I’ve been writing parallel code at the largest scales most of my career. The state-of-the-art architectures are all, effectively, single-threaded with latency-hiding. This model has a lot of mechanical sympathy with real silicon which is why it is used. It is also pleasantly simple in practice.
It works pretty well for ordinary heavy crunch code too. I originally designed code like this on supercomputers. You do need a practical mechanism for efficiently decomposing loads at a fine granularity but you rarely see applications that don’t have this property that are also compute bound.
I've (badly) written code like you describe -- usually by abusing fork to do my initial data structure setup, then using C pipes to pass jobs around. I suspect there are much better ways of doing it, but that parallelised well enough for the stuff I was doing. I'd be interested to know if there are good libraries (or best practices) for doing this kind of parallelism.
Latency hiding is a technique where 1) most workloads are trivially decomposed into independent components that can be executed separately and 2) you can infer or directly determine when any particular operation will stall. There are many ways to execute these high latency operations in an asynchronous and non-blocking way such that you can immediate work on some other part of the workload. The “latency-hiding” part is that the CPU is rarely stalled, always switching to a part of the workload that is immediately runnable if possible so that the CPU is never stalled and always doing real, constructive work. Latency-hiding optimizes for throughput, maximizing utilization of the CPU, but potentially increasing the latency of specific sub-operations by virtue of reordering the execution schedule to “hide” the latency of operations that would stall the processor. For many workloads, the latency of the sub-operations doesn’t matter, only the throughput of the total operation. The real advantage of latency-hiding architectures is that you can approach the theoretical IPC of the silicon in real software.

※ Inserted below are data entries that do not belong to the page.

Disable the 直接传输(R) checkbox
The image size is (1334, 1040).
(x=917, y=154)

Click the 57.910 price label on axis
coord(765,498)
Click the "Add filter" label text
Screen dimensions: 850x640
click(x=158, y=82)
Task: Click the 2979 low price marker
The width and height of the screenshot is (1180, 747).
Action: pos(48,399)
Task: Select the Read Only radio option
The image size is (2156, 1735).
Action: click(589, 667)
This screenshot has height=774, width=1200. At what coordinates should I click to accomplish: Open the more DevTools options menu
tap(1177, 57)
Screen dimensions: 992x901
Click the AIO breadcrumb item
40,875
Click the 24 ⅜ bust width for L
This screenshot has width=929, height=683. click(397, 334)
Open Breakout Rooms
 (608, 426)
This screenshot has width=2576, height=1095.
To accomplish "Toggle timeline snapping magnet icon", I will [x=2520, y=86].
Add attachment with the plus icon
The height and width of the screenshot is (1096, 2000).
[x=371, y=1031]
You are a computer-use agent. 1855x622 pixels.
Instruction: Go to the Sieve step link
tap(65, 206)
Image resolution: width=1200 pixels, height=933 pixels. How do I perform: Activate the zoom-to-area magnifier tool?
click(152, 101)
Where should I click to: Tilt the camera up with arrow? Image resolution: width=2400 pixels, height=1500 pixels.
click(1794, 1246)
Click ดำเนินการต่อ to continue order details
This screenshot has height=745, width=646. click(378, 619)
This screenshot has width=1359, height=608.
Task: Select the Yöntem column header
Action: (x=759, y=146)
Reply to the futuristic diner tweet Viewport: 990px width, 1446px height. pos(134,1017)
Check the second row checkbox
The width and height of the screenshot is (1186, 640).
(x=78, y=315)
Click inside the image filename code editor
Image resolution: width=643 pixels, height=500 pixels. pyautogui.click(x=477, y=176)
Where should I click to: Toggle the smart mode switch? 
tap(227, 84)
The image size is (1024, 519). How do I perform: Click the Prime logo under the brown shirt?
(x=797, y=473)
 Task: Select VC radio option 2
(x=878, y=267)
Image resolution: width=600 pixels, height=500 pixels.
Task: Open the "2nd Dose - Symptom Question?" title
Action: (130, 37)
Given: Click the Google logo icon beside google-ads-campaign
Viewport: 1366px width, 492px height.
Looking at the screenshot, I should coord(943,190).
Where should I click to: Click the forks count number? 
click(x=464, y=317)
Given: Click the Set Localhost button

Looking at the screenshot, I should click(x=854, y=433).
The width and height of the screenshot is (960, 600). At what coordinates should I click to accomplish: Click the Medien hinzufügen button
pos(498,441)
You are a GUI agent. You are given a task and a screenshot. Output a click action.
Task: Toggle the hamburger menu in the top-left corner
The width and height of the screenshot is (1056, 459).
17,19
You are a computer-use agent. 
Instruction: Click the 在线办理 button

There are exotic CPU architectures explicitly designed for latency hiding, mostly used in supercomputing. Cray/Tera MTA architecture is probably the canonical example as well as the original Xeon Phi. As a class, latency-hiding CPU architectures are sometimes referred to as “barrel processors”. In the case of Cray MTA, the CPU can track 128 separate threads of execution in hardware and automatically switch to a thread that is immediately runnable at each clock cycle. Thread coordination is effectively “free”. In software, switching between logical threads of execution is much more by inference but often sees huge gains in throughput. The only caveat is that you can’t ignore tail latencies in the design — a theoretically optimal latency-hiding architecture may defer execution of an operation indefinitely.
I don’t know much about supercomputers, but what you described is precisely how all modern GPUs deal with VRAM latency. Each core runs multiple threads, the count is bound by resources used: the more registers and group shared memory a shader uses, the less threads of the shader can be scheduled on the same core. The GPU then switches threads instead of waiting for that latency.
That’s how GPUs can saturate their RAM bandwidth, which exceeds 500 GB/second in modern high-end GPUs.
"Threads" are nothing but kernel-mode coroutines with purpose-built schedulers in the kernel.
Redoing the same machinery except in usermode is not the way to get performance.
The problem is that scripting languages don't let you access the kernel API's cleanly due to various braindead design decisions - global locks in the garbage collector, etc.
But the solution isn't to rewrite the kernel in every scripting language, the solution is to learn to make scripting languages that aren't braindead.